[WHAT THIS TASK INVOLVES]
Return every line of the entries below that contains the word "second".

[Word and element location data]
########
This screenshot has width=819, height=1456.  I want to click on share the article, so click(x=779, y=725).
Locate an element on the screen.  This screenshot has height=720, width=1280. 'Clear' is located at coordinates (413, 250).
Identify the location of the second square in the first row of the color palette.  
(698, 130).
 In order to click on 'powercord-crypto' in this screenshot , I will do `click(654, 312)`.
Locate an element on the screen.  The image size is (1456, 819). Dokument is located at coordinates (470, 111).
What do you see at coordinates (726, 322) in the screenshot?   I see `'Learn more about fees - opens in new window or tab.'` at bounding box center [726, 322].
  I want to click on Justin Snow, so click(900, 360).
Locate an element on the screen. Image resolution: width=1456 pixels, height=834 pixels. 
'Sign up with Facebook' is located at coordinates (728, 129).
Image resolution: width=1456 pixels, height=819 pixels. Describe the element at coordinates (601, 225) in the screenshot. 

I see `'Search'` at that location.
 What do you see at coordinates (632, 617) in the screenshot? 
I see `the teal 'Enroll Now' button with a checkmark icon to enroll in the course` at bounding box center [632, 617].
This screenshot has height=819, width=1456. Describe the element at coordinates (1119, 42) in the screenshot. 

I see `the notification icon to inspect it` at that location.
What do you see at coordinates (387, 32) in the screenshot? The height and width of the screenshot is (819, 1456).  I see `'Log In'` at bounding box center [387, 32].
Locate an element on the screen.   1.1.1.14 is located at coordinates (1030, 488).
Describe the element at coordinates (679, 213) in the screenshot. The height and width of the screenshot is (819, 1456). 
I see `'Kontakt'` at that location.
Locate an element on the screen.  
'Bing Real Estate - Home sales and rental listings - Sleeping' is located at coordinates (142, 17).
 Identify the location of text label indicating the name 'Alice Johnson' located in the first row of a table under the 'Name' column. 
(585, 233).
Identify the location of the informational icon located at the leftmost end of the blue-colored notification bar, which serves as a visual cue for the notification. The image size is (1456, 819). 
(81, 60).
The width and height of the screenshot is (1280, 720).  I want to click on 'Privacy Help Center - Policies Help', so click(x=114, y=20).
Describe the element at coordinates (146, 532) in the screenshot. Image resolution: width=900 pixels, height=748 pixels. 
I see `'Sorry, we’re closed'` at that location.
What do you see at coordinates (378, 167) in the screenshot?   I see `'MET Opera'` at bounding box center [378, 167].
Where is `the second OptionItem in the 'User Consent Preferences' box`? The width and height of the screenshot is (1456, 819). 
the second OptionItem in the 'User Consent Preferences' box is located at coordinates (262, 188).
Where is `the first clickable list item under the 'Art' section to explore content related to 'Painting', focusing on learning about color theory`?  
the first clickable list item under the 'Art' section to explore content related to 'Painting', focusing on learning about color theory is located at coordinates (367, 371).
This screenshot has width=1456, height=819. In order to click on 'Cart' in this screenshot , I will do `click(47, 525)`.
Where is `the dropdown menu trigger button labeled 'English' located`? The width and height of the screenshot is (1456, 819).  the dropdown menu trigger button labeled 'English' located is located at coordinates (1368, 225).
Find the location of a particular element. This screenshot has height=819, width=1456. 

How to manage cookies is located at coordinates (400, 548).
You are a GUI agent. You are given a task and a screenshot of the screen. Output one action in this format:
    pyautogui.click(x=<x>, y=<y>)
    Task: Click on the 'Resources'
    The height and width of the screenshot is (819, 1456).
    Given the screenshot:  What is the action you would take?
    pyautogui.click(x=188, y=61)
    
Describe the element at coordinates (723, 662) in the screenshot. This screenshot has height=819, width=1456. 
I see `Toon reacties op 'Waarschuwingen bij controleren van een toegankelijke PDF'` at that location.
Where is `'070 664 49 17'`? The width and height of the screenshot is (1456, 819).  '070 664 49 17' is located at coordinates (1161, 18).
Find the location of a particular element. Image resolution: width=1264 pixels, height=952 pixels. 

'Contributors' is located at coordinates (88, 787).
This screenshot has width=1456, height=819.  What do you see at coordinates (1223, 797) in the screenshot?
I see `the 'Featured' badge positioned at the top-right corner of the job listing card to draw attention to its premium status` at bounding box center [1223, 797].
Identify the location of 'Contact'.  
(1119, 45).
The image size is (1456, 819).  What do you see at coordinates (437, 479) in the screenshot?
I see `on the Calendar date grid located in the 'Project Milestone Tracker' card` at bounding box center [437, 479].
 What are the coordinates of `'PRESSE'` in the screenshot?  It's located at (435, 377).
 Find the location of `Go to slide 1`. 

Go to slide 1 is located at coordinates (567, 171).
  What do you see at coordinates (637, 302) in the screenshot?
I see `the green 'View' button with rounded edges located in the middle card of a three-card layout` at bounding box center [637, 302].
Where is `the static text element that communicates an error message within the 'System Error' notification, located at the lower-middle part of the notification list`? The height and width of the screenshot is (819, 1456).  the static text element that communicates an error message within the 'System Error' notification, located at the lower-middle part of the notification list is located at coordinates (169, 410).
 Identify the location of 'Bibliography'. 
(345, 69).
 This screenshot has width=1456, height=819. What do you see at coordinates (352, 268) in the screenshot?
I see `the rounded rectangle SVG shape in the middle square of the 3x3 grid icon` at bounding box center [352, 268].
########
[TASK RESULT]
Identify the location of the second square in the first row of the color palette.  
Where is `the second OptionItem in the 'User Consent Preferences' box`? The width and height of the screenshot is (1456, 819). 
the second OptionItem in the 'User Consent Preferences' box is located at coordinates (262, 188).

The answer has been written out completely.